Started by May 26, 2021 09:04 AM
2 comments, last by icy00 3 years, 5 months ago

Hello there!

I'm still very much a novice concerning 3D rendering, so I apologize in advance for my naivety. I have a question regarding the basic 3D rendering techniques for a cube. So, if I have a cube with 8 vertices (position and normal) and an index buffer defining 12 triangles with those 8 vertices, and i render the cube as a triangle strip, what happens is that the normal of every vertex is interpolated in between all the faces that use that vertex.

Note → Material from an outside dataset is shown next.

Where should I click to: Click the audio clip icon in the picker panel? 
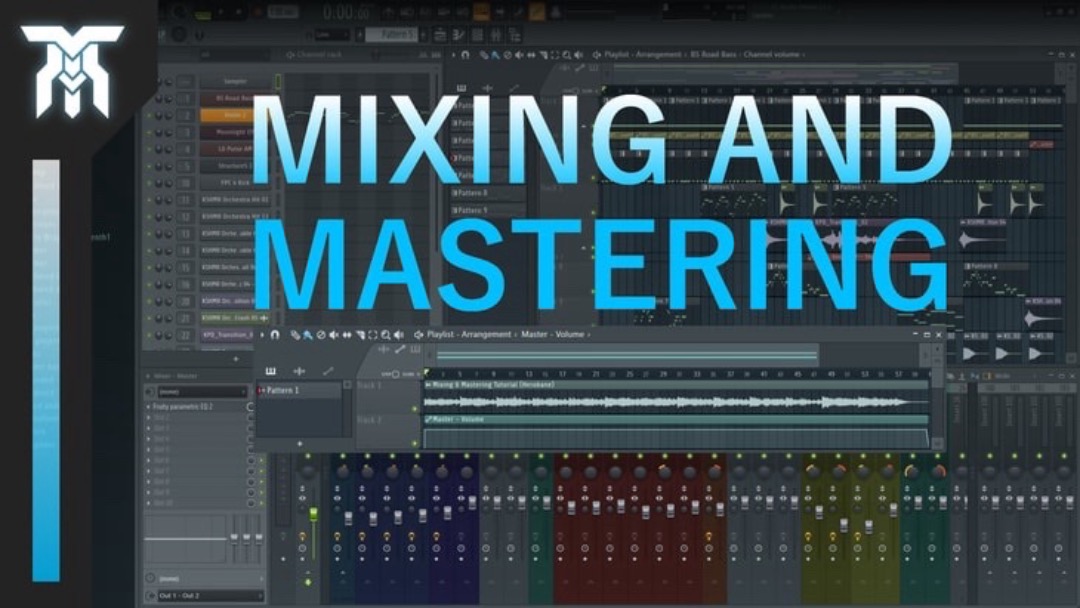(x=299, y=371)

Now, I want to do some advanced light shading in the pixel shader of this cube, but all i have are the interpolated normals which won't give me the correct results, because they are being averaged between all the different triangles that use the vertex.

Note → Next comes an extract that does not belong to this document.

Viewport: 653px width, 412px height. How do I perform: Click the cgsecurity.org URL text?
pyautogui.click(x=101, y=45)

I see a couple of different solutions here:

  • Use a triangle list instead of the triangle strip, but this increases the vertex count from 8 to 24,
  • Define a geometry shader in between the vertex and pixel shader of the cube and calculate the normal of a triangle and pass that normal to the pixel shader (if that's even possible),
  • Give the vertices texture coordinates and use a normal map for the cube.

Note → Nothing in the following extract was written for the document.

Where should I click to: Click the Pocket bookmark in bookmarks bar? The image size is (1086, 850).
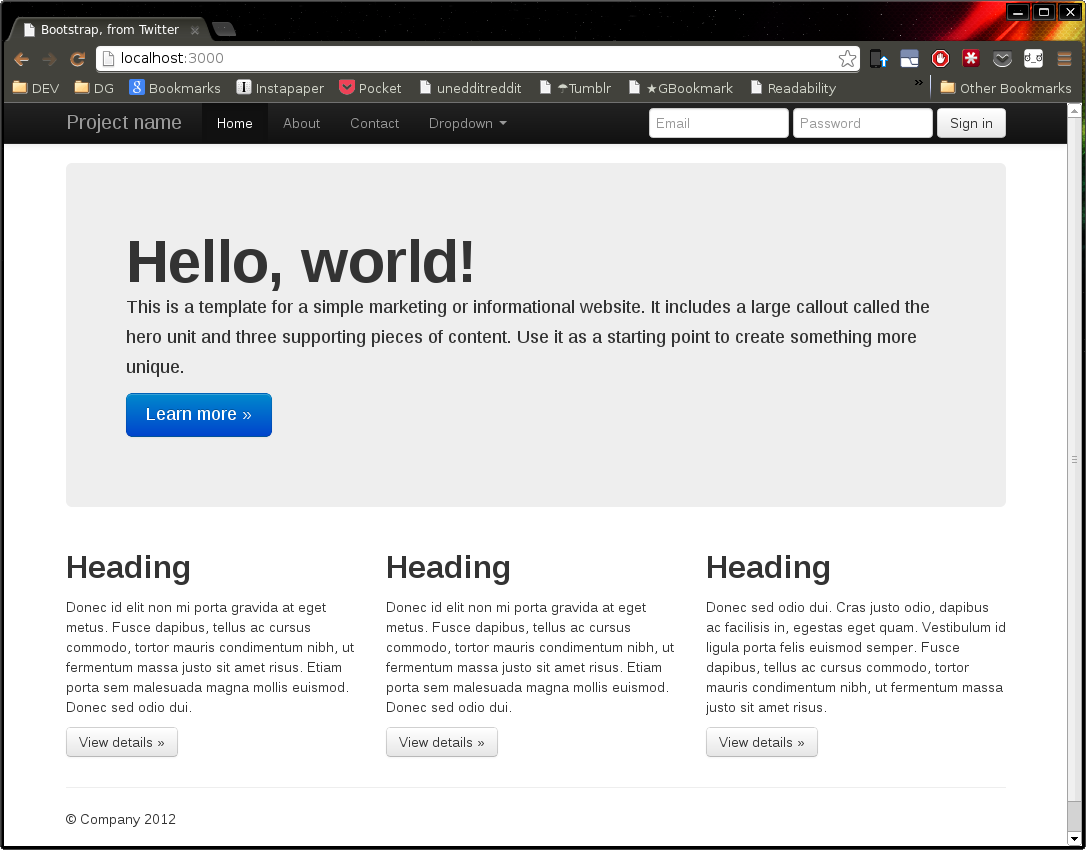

Considering this being a rather simple example with 8 vertices, i guess it wouldn't really make a difference choosing any of these methods. But if I want to utilize the GPU's instancing capabilities and have multiple thousand instances of this cube, what would be the correct choice?

I feel like there is a very easy solution to the the problem I can't see yet and I am totally overthinking it.

Thanks in advance,

Paul

icy00 said:
Use a triangle list instead of the triangle strip, but this increases the vertex count from 8 to 24,

icy00 said:
Give the vertices texture coordinates and use a normal map for the cube.

Notice both methods have in common that you have to duplicate vertices. Because for useful UV map without overlaps or flips, you also have to cut the mesh open in UV space, thus you get at least 14 vertices IIRC.

So in practice you have to duplicate vertices along the boundary of each UV chart, and along hard edges with multiple normals per vertex. Other reasons can be to reduce bone count for skinning, splitting my material, etc.

If you think of a detailed mesh with thousands of triangles, those duplicated vertices are few in comparison to the total vertex count, so it's no problem and the preferred method.
GS adds complexity and should be the slowest solution, normal mapping gives no win if you only want flat polygons, and 24 vertices still isn't much.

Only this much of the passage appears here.